Representatives of the device industry said they welcome the debate, but they too emphasize that regulators have plenty of authority already. Device makers wield considerable influence with Congress, contributing to lawmakers of both parties.
“The FDA has extensive post-market authorities — including requirements for quality systems, adverse-event reporting, mandatory recalls, corrections and removals — to help ensure the safety and effectiveness of medical technologies once they are on the market,” said JC Scott, senior executive vice president for government affairs at AdvaMed, an industry trade group. He didn’t address the Senate report’s recommendations directly.
After safety problems with certain drugs a decade ago, Congress helped create the Sentinel program to better track medications. The program analyzes claims data on more than 170 million Americans from several large health insurers, dozens of hospitals and disease registries.
Dr. Robert Califf, the FDA’s deputy commissioner and the president’s nominee to lead the agency, said during his confirmation hearing that regulators need a Sentinel-like system for devices, too.
“We have plans to do that, but we are going to have to work with you on how to fund it,” Califf told senators at the Nov. 17 hearing. “Imagine with these duodenoscopes, if there had been such a system, we would have seen the problem very early.

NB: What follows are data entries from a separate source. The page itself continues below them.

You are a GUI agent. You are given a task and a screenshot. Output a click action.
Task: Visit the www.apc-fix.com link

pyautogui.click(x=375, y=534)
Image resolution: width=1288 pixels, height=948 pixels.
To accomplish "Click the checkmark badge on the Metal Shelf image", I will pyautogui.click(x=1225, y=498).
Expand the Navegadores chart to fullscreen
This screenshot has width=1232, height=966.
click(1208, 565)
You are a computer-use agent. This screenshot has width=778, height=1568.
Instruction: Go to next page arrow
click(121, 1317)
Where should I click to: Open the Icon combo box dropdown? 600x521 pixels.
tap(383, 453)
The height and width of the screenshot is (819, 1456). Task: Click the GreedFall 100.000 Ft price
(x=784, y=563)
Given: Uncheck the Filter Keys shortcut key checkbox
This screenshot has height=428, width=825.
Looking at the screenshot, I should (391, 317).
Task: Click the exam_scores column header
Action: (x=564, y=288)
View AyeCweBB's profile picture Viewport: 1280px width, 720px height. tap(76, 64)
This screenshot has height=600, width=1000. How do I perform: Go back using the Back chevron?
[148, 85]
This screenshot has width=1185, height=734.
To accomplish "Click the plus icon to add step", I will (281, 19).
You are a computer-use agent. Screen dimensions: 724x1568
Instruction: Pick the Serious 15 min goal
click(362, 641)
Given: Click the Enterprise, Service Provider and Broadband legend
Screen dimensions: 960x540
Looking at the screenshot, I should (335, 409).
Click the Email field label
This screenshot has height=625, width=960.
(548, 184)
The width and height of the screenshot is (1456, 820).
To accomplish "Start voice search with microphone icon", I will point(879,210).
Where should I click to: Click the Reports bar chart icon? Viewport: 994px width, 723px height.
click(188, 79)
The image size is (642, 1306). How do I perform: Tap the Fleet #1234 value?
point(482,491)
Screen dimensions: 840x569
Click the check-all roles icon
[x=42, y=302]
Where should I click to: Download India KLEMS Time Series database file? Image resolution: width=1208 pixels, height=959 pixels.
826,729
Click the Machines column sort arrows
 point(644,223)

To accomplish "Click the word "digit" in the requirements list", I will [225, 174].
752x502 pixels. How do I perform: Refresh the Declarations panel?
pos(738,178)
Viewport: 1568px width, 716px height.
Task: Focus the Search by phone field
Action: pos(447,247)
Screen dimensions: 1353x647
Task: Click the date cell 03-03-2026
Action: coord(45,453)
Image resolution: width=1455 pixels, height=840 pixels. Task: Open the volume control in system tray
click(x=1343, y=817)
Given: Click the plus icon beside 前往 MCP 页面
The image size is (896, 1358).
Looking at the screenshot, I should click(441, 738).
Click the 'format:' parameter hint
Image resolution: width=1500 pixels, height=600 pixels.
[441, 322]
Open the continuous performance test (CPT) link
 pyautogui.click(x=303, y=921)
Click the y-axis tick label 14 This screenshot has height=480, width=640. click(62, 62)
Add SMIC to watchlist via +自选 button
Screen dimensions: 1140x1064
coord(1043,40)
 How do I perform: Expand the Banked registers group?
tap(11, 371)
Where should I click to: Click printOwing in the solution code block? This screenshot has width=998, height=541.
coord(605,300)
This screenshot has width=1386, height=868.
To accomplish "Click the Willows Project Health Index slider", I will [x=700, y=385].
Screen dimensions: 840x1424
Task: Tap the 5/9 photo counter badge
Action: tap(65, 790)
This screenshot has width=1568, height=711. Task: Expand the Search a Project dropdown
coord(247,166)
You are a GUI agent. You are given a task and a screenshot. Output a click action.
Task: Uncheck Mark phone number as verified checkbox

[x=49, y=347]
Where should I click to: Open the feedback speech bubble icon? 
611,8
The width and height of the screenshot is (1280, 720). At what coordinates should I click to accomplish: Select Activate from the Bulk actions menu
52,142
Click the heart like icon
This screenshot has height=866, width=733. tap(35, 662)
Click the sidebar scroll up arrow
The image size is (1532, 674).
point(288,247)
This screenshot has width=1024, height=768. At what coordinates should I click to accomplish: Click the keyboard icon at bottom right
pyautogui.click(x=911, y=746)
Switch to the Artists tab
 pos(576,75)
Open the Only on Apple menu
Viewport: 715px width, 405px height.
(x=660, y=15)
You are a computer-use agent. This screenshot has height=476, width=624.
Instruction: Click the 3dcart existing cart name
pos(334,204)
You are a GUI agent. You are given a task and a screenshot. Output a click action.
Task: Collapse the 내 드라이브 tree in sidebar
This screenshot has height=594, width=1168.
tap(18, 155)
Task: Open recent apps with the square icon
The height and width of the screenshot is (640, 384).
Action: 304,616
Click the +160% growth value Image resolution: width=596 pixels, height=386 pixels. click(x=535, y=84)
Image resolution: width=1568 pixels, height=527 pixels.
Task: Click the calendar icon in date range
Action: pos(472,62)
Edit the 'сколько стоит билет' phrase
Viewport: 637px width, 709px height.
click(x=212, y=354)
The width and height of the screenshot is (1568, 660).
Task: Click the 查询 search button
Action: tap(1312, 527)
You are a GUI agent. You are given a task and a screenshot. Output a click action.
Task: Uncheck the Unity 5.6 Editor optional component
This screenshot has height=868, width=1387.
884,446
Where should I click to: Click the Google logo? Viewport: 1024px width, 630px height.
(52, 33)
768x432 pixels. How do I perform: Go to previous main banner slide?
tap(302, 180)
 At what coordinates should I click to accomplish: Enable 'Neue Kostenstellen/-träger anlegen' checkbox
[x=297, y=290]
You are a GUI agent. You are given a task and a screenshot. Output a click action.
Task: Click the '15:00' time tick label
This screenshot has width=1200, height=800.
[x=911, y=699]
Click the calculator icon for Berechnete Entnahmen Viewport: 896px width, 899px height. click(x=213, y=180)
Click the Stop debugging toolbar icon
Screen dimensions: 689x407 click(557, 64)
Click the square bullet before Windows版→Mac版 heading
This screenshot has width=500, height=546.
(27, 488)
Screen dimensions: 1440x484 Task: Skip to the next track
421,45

We could see it independently of industry and act on it much more rapidly.”
An FDA spokeswoman said the agency is carefully considering the recommendations in the Senate report, and is already taking steps to address some of the issues raised, such as notifying the public sooner about suspected problems before an investigation is finished. By the end of this year, the agency said it hopes to gain access to 25 million electronic patient records containing bar codes on the devices used.
Families affected by the recent superbug outbreaks support such changes but are skeptical about the FDA’s role, given its past missteps.
For months, Glenn Smith of Woodland Hills, Calif., saw his 19-year-old son, Aaron Young, battle a superbug infection. He got it from a contaminated scope at UCLA’s Ronald Reagan Medical Center in 2014.
“Something needs to be done,” the father said, “but I’m wary of the FDA being in charge of anything until it gets its own house in order. They were very slow to react.”